» ENUNCIADO DO EXERCÍCIO
Pode continuar o texto da página pessoal de Paulo Faria a partir da última frase apresentada?

---------- TEXTO FORNECIDO ----------

Paulo Faria

Página pessoal

 

A infância extingue-se no dia em que percebemos que os nossos pais nos sonegaram a parcela mais preciosa do seu afecto. Há um santo dos santos ao qual nunca poderemos aceder. Em contrapartida, temos livre acesso às caves e terrenos baldios onde saltimbancos obscenos se exibem, frenéticos. Sem o sabermos, acumulamos visões que nos irão perseguir para sempre. Houve um momento em que daríamos tudo por uma palavra, um gesto que nos resgatasse, nos pusesse no centro de uma periferia qualquer. A palavra nunca soa, o gesto não é esboçado, os pais estavam ocupados com uma refrega íntima, confusa, esgotante. Mais tarde, quando medra neles uma ternura frágil e comovente, recusamo-la com firmeza, como um mutilado de guerra a quem oferecessem uma esmola. Percorremos caminhos e veredas esconsas, as traseiras da vida, e observamo-los de longe, tentando compreender. De noite, o sono não vem. Repetimos abstenções e votos nulos, recusamos todas as causas, mesmo as perdidas. Os nossos colonizadores fugiram, apavorados com a sua obra, antes que fosse preciso combatê-los. Mesmo assim, não desmobilizamos as nossas tropas. Ateamos contrafogos e sufocamos com o fumo. A luta continua.

 

Gente acenando para alguém que foge (Minotauro), 2020

Paulo Faria

Author 03 Published Books

Nasci em Lisboa, em 1967. Licenciei-me em Biologia.

---------- DADOS DISPONÍVEIS ----------

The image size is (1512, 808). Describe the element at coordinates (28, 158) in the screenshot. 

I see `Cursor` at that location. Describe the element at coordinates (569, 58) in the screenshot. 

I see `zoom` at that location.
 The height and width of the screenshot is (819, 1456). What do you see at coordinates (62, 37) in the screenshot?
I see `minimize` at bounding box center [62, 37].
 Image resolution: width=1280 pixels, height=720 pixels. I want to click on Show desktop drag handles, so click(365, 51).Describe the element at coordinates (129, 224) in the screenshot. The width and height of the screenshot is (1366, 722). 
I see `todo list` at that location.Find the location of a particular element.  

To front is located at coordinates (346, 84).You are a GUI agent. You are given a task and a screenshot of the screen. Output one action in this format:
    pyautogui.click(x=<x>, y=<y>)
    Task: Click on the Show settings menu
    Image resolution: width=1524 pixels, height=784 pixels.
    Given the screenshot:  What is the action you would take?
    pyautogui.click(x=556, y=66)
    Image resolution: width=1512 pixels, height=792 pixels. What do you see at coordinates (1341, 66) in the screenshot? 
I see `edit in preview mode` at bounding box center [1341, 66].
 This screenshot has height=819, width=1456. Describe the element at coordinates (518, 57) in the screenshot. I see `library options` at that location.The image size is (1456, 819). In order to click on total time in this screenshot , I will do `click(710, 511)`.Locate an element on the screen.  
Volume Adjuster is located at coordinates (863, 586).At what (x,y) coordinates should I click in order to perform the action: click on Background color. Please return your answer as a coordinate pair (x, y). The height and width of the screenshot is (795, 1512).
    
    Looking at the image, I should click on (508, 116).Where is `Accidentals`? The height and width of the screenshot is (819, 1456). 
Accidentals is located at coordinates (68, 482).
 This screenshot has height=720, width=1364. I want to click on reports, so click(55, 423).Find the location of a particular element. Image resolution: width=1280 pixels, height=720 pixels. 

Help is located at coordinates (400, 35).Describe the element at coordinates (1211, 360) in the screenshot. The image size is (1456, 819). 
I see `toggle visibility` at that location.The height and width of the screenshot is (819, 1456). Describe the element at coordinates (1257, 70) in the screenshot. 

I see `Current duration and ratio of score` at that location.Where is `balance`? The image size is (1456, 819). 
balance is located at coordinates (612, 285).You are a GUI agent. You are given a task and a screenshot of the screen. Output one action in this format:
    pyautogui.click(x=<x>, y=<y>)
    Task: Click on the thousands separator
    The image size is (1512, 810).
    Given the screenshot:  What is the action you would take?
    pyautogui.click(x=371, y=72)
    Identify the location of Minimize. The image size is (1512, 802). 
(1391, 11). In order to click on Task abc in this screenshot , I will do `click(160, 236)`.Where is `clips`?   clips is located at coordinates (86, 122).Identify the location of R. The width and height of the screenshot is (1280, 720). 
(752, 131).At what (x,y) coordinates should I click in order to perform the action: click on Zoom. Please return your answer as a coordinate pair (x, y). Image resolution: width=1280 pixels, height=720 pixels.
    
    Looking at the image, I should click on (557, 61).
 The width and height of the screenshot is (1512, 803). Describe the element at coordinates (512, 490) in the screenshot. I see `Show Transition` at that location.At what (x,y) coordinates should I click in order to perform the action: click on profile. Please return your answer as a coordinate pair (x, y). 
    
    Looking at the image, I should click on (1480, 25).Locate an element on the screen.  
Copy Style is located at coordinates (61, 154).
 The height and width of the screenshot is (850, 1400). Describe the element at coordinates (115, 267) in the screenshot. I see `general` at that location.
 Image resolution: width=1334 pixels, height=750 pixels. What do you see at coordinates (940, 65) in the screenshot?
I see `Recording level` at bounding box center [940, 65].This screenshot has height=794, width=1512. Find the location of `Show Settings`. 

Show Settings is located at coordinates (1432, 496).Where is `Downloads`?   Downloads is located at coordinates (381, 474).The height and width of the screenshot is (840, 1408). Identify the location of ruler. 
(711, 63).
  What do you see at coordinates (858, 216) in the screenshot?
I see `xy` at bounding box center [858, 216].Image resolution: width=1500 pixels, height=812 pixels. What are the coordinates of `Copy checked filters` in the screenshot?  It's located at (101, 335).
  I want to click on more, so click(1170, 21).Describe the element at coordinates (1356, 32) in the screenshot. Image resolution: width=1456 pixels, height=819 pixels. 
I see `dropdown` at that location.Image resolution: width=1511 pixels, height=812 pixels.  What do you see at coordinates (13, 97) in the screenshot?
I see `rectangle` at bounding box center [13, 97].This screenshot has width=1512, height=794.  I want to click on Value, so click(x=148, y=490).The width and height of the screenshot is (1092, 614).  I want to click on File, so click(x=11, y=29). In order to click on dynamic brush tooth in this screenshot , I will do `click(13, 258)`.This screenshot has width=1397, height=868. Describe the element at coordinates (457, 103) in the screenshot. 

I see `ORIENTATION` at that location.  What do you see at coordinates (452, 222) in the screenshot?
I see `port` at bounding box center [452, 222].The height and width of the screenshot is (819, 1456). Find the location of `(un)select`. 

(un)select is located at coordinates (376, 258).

----------

» A SUA RESPOSTA
Tive a sorte de, muito jovem, me tornar tradutor literário. Já traduzi grandes escritoras (Jan Morris, Emily Brontë, Jane Austen, Katherine Anne Porter, Willa Cather e muitas outras) e grandes escritores (Cormac McCarthy, Don DeLillo, Jack Kerouac, George Orwell e muitos outros). Sempre que posso, viajo até às fontes das obras que traduzo para português.
Em 2015, venci o Grande Prémio de Tradução da Associação Portuguesa de Tradutores e da Sociedade Portuguesa de Autores pela minha tradução de História em duas cidades, de Charles Dickens.

Em 2022, recebi uma menção honrosa no Grande Prémio de Tradução da APT e da SPA pela minha tradução de Trieste, de Jan Morris.
Publico esporadicamente textos no jornal Público.
Com o meu segundo romance, Gente acenando para alguém que foge (Minotauro), venci o Prémio Autores 2021 da Sociedade Portuguesa de Autores: Melhor Livro de Ficção Narrativa.

Publiquei em 2024 o meu quarto romance: Louvado seja o pesadelo (Minotauro).